Segment Start: INFORMATION SUPPLIED

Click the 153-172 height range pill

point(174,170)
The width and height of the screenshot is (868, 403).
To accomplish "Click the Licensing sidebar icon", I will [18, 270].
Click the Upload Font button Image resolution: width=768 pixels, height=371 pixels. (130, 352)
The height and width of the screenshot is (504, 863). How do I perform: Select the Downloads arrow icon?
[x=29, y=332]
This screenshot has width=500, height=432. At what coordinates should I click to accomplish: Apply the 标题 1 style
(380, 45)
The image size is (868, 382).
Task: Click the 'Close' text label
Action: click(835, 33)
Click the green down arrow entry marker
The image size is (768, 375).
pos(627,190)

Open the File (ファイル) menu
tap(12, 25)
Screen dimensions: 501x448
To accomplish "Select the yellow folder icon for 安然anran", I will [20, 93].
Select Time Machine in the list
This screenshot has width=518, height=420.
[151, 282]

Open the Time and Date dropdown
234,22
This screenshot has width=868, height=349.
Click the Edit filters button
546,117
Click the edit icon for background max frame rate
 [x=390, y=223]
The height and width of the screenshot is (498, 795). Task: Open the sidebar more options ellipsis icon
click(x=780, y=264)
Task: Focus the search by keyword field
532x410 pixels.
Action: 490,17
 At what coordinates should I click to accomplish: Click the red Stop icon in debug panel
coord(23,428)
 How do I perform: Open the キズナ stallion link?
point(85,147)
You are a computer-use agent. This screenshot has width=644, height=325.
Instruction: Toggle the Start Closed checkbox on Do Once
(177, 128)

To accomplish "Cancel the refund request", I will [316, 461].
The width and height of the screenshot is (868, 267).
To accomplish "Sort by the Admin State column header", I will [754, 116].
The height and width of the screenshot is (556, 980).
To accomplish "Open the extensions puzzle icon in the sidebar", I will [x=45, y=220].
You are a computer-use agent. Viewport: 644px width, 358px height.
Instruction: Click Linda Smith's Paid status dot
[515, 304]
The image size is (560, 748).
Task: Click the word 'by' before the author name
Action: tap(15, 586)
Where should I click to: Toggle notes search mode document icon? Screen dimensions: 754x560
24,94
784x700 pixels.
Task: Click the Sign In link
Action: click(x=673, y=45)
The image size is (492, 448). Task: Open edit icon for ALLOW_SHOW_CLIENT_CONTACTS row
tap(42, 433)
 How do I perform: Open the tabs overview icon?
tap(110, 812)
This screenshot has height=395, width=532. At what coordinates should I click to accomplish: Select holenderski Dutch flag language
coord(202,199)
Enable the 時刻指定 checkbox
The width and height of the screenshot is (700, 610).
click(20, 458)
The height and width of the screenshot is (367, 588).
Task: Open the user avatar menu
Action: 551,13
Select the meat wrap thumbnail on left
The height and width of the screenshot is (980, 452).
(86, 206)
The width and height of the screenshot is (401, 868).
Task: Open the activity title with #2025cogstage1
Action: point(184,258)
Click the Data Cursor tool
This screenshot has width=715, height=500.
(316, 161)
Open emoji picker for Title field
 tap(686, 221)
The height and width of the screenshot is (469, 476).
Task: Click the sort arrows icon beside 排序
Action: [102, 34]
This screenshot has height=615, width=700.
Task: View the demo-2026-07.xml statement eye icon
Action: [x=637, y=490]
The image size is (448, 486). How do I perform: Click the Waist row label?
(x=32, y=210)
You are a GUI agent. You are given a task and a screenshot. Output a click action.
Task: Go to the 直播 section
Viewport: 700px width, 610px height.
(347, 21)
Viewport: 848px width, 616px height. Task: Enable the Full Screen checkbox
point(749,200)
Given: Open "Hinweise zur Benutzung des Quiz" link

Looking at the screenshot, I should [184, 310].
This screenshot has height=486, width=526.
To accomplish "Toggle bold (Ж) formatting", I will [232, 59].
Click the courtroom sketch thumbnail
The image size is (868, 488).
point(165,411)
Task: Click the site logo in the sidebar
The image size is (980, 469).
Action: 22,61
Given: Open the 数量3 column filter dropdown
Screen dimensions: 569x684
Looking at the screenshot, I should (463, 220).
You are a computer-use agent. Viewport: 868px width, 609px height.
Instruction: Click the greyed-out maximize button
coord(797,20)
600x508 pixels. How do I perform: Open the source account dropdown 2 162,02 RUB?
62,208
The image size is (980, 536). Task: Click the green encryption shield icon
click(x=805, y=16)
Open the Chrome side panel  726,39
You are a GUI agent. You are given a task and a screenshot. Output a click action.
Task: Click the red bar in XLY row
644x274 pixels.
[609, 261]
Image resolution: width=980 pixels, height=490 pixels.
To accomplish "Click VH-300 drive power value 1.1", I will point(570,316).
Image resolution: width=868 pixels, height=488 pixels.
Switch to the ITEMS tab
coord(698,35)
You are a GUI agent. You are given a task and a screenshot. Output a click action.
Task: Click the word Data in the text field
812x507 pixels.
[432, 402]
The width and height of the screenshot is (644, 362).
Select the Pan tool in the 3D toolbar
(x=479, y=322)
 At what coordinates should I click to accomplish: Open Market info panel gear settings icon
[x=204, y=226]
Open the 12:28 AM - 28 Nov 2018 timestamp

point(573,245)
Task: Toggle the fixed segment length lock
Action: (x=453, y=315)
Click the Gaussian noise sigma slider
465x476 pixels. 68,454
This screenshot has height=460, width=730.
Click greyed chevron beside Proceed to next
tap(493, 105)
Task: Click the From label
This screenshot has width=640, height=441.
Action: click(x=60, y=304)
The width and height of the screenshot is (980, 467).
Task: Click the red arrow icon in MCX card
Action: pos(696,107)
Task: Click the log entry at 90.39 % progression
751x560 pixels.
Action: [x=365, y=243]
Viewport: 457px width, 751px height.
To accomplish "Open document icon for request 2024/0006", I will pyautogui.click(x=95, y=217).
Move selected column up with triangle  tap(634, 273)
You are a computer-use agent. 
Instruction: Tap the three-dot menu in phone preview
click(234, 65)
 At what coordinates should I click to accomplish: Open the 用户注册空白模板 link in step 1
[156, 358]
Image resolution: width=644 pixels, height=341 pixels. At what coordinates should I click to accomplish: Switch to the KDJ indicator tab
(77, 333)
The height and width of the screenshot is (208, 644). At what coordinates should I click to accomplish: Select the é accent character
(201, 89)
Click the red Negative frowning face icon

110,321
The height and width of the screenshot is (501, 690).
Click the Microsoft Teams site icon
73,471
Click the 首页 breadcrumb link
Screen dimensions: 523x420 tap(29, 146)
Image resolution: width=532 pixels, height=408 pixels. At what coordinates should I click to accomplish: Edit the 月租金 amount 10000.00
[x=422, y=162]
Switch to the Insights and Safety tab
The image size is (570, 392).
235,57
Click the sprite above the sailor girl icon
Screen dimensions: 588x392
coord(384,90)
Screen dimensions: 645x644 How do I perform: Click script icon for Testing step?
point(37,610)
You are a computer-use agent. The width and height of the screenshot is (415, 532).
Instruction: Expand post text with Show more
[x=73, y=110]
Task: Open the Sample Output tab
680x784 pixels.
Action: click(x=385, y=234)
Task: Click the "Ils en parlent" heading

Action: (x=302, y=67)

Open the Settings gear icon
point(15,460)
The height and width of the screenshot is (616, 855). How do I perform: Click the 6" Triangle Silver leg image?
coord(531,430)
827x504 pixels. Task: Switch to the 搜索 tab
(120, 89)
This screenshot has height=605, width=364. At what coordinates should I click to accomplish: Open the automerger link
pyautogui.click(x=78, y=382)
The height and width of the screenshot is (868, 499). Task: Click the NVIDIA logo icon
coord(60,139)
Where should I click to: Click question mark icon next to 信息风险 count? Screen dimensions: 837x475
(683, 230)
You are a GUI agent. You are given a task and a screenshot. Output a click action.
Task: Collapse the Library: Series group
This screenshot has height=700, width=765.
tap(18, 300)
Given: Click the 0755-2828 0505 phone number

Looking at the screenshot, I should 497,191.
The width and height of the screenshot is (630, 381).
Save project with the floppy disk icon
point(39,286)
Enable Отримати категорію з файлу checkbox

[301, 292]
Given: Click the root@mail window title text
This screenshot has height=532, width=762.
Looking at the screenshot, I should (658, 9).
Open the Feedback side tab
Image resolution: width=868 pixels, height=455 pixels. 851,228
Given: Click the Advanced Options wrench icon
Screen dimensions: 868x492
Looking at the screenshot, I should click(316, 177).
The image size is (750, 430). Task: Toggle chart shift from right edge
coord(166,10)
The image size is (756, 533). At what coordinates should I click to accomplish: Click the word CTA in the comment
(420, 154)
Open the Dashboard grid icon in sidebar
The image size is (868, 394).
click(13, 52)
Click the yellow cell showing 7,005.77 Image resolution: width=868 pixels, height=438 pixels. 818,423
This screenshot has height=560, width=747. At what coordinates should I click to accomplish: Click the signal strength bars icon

Segment End: INFORMATION SUPPLIED

When a line of the material holds the string "entry", copy that line.

Click the green down arrow entry marker
Task: Click the log entry at 90.39 % progression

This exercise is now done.